Gemini also seeks summary judgment declaring that Underwriters owes CMA and Aventis a primary, non-contributory duty to defend them in the underlying action and must reimburse Gemini's incurred defense costs. Given this court's conclusion that Gemini has not established prima facie that CMA and Aventis are additional insureds on the Source/Underwriters policy, this branch of Gemini's motion necessarily is denied as well.
Underwriters also contends that no duty to defend was triggered here because it served notice of intent to rescind the Source policy before Gemini tendered CMA/Aventis's defense under the policy directly to Underwriters in particular, as opposed to Source. (See NYSCEF No. 54 at ¶¶ 10-12.) Although this court need not definitively decide the question now, the court is somewhat skeptical of Underwriters’ contention.

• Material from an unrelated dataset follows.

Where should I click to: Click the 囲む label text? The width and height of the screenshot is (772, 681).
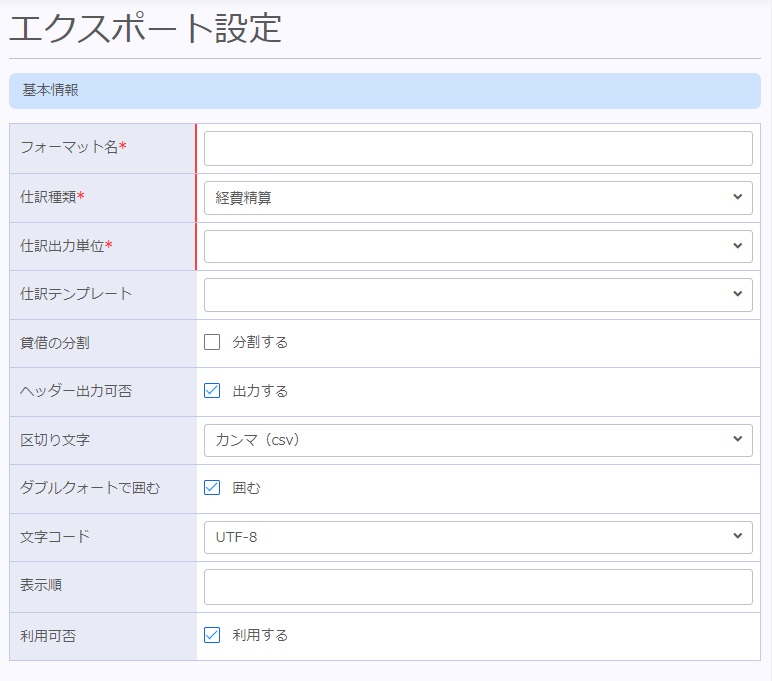pos(247,488)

In Federal Insurance Co. v Kozlowski (18 AD3d 33, 39-40 [1st Dept 2005] ), the First Department held that obligations that have accrued or been incurred under an insurance policy are not suspended merely by later service of a notice of rescission. Kozlowski described this holding as applying to a scenario "where the insurer asserts the right to rescind by notice at a time when there are outstanding claims against an insured who is seeking coverage under the policy's obligation to defend" against those claims—not necessarily one where that effort to seek coverage has already been successful. (Id. at 40 [emphasis added].) Nor, given an additional insured's interest in being able to rely on the promise of defense coverage, is it clear why the insured must provide notice directly to the insurer to preserve the insured's right to a defense pending a rescission action, as Underwriters would have it. (See Indian Harbor Ins. Co. v Alma Tower, LLC , 165 AD3d 549, 549 [1st Dept 2018] ["Once a policy goes into effect and a claim has been made, the status quo is changed , and a defense of rescission may not be asserted until there is a judicial determination."] [emphasis added].)
Accordingly, for the foregoing reasons, it is hereby
ORDERED that Gemini's motion for summary judgment under CPLR 3001 and CPLR 3212 is denied.